| Assigned task |
Scan the entries below and extract each line with the word "computer" in it.

(Excerpted data begins)

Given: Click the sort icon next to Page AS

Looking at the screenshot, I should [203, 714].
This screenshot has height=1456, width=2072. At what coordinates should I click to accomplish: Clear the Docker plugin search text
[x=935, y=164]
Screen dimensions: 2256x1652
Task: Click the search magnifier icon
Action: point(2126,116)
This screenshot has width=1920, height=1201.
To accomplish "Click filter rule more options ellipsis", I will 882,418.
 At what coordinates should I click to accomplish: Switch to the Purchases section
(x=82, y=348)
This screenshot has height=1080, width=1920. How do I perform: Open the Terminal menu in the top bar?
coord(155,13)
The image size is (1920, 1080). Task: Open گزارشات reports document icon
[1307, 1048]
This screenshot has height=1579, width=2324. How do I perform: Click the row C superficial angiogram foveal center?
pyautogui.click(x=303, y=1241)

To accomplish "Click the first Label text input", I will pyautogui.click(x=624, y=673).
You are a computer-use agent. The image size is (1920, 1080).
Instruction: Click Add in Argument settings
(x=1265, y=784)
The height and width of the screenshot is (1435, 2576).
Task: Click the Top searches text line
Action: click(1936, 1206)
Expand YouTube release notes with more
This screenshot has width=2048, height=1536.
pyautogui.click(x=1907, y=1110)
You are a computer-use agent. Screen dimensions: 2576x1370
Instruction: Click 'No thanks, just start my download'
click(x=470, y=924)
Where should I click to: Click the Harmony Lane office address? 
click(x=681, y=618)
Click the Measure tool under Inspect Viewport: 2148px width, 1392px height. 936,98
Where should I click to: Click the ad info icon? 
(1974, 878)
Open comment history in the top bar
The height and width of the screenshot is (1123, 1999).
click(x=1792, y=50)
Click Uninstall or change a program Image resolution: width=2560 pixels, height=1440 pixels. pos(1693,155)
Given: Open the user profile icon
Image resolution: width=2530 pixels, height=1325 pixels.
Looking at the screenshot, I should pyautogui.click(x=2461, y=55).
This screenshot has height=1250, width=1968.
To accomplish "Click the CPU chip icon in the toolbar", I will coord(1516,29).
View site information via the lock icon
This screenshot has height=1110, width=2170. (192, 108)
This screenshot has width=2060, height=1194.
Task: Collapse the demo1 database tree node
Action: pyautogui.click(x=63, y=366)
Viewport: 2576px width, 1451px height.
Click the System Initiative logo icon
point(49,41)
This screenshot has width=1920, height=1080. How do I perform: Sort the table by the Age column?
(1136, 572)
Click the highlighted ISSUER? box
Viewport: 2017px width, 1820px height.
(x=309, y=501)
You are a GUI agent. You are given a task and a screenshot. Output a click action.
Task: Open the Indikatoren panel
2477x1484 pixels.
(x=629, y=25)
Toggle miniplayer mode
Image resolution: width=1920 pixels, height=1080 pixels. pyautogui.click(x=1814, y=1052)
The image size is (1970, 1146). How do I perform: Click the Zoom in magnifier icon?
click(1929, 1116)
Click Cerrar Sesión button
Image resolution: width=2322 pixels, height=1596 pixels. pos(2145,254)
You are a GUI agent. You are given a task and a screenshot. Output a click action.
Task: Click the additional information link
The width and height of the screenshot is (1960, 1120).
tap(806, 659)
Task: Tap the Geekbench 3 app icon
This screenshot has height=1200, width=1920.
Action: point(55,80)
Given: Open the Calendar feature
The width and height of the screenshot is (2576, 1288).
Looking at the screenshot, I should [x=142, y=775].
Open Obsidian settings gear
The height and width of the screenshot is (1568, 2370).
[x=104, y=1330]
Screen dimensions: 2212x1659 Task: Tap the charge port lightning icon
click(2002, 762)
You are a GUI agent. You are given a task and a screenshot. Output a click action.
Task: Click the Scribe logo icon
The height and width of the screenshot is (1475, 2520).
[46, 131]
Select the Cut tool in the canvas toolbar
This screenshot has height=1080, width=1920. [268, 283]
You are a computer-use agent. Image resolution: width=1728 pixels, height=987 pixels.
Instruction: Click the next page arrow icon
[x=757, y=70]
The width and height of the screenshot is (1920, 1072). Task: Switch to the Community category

(Excerpted data ends)

| Solution below |
You are a computer-use agent. The image size is (1920, 1080).
You are a computer-use agent. Screen dimensions: 2576x1370
You are a computer-use agent. Image resolution: width=1728 pixels, height=987 pixels.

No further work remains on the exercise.